RABAT (AFP) — Iran is wholly to blame for Morocco's decision to sever ties with the Islamic republic in a spat over Bahrain as it had shown lack of respect for the North African kingdom, Rabat's foreign minister said Saturday.
Morocco broke diplomatic relations with Iran on March 6, after leaping to Bahrain's defence when a senior Iranian official questioned the sovereignty of the Gulf state.
Moroccan Foreign Minister Taieb Fassi Fihri told AFP in an interview that Iran had singled out Morocco by calling in its representative in Tehran.
Rabat had accused Tehran of seeking to impose Shiite Muslim ideology on the Sunni-ruled Gulf Arab kingdom, and Fihri said it had been similarly "active" in Morocco.
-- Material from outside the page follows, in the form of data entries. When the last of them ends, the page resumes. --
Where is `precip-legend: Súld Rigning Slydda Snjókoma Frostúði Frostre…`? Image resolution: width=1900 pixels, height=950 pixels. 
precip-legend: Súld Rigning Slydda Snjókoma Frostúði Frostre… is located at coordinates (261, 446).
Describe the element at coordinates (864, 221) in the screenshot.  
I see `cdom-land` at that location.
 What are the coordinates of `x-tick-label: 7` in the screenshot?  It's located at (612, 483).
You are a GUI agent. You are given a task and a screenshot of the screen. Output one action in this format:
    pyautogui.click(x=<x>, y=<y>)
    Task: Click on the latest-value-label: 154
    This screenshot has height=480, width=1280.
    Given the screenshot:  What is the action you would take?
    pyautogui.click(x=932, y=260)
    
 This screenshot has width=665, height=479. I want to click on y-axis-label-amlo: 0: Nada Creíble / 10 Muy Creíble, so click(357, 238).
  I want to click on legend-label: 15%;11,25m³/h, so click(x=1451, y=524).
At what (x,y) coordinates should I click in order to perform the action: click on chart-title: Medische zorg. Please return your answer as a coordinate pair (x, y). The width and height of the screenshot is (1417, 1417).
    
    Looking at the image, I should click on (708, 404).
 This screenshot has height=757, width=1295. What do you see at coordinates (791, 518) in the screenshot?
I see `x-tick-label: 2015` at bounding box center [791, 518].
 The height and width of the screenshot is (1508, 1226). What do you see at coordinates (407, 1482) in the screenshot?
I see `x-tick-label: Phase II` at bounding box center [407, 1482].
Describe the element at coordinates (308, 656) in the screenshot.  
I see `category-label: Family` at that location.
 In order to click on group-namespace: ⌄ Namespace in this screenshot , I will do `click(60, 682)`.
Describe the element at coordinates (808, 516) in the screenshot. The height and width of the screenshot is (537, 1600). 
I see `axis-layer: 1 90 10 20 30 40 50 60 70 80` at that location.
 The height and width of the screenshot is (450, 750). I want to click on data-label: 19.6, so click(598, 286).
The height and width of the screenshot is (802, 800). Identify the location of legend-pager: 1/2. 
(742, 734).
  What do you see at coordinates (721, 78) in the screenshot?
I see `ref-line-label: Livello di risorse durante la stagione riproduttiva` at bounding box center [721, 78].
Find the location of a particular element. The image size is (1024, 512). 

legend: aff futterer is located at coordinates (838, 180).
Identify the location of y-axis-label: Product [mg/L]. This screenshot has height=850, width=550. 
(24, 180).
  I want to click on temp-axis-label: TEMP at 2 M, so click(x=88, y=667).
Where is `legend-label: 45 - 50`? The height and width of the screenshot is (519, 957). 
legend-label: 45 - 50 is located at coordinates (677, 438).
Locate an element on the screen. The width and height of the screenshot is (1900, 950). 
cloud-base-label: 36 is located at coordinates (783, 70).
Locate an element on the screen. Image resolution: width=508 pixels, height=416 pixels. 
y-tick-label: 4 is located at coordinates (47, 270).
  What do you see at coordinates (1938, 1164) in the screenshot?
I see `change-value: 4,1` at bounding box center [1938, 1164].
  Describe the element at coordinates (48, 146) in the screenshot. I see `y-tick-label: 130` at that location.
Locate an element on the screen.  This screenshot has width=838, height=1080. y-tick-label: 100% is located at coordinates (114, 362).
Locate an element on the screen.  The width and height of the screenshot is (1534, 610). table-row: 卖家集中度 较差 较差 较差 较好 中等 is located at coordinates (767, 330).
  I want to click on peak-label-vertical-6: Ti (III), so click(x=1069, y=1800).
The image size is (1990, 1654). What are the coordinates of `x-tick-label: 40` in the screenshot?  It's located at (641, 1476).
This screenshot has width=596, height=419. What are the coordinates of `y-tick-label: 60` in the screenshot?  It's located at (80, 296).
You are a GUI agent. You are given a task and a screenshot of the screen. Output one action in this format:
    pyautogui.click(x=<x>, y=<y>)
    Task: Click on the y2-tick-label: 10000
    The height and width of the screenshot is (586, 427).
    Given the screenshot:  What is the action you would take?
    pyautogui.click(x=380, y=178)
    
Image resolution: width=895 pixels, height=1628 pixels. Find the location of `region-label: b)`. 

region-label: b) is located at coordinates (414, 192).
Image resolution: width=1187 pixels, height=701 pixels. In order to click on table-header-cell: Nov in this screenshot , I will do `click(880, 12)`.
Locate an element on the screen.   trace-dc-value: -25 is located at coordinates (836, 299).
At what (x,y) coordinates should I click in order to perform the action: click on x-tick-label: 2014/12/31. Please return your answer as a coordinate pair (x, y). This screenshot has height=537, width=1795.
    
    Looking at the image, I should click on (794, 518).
"Morocco is not the only country to experience this," he said, accusing Tehran of interfering in unnamed countries of sub-Saharan Africa, elsewhere in the Islamic world and in Europe.
Morocco's government spokesman said on Thursday that the Moroccan community in Belgium had been targeted by Iran.
The foreign ministry said when relations were broken that Iran "seeks to threaten" the integrity of Sunni Muslim Morocco in "sustained, structured action" amounting to "intolerable interference" in internal Moroccan affairs.
"Morocco cannot accept actions of this type on its territory, directly or indirectly," Fihri said Saturday.
The row began when a prominent member of Iran's powerful Expediency Council, Ali Akbar Nateq Nuri, said on February 20 that Bahrain used to be Iran's 14th province and that it had a representative in the Iranian parliament.
Rabat recalled its charge d'affaires from Tehran for consultations over what it termed "inopportune expressions."
Moroccan Foreign Minister Taieb Fassi Fihri also told the Iranian ambassador to Rabat, Vahid Ahmadi, that support for Bahrain, which hosts the US Navy's Fifth Fleet in the Gulf, was based on the latter's "attachment to international law," according to a Moroccan diplomatic source.
Iran's "inadmissible attitude, solely directed towards Morocco," was a sign of its desire to "alter the religious fundamentals of the kingdom, to attack the roots of the Moroccan people's ancestral identity," the source said.
Iran denied any interference in Morocco's religious affairs.